In dissent, Kirsch agreed with the government’s stance, saying the law mandating detention “is not limited merely to those actively seeking admission at the border or ports of entry.”
The matter reached the US Court of Appeals for the Seventh Circuit as part of the government’s challenge to a pair of orders from a Chicago federal judge overseeing a consent decree on warrantless immigration arrests. Tuesday’s decision upheld Judge Jeffrey Cummings’ order extending the deadline of the decree but reversed his order requiring the release of noncitizens arrested on warrants issued in the field.
Pryor joined Lee in part of his findings on the validity of the underlying orders, but stopped short of definitively finding against the government’s interpretation of the detention statutes. But, she noted, at the time the decree was signed, the parties involved—including the government—understood that mandatory detention applied to people apprehended “at the country’s border and shores,” not those arrested far past the border.
Pryor said there wasn’t a need to reach the broader question of the legality of mandatory detention, given the case’s origins as a dispute over the outlines of a consent decree. She did, however, castigate the government for making a “unilateral 180-degree change” without asking the judge to amend the terms of the decree.

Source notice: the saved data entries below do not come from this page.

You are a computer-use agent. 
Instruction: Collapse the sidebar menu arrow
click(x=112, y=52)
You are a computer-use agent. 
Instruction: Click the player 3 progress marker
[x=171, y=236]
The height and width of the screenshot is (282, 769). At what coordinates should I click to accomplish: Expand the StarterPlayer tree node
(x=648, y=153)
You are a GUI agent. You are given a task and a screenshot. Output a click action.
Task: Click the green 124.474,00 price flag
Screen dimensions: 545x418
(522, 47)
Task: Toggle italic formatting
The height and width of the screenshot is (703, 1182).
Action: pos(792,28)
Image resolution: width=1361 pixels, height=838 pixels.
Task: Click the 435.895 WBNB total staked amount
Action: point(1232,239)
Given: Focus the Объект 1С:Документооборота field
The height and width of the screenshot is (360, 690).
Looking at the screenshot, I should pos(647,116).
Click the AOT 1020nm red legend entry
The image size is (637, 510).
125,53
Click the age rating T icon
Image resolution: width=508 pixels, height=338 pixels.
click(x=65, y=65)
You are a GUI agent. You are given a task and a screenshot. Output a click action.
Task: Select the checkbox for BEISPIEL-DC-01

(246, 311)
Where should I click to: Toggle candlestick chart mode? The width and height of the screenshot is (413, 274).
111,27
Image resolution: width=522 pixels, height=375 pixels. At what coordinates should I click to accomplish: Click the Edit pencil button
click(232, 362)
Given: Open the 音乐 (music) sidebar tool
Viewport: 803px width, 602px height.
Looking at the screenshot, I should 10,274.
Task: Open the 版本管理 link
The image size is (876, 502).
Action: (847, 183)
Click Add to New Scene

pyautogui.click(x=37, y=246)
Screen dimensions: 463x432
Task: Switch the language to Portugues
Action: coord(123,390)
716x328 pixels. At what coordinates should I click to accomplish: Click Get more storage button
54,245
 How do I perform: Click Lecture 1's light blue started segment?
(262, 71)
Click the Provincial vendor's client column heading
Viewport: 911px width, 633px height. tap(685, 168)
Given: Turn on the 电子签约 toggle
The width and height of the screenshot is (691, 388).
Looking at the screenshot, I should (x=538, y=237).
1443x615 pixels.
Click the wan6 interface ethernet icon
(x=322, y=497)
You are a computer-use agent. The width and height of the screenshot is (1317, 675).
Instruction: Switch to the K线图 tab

“Here, the Department of Homeland Security and the U.S. Immigration and Customs Enforcement have refused to take the legally prescribed path to seek relief from the Consent Decree. They, instead, unilaterally sought to circumvent their contractually assented to terms and cease their obligations imposed by court order,” she said. “Our system of government does not condone such lawlessness.”
The case is Castanon Nava v. US Dep’t of Homeland Security, 7th Cir., No. 25-03050, opinion 5/5/26.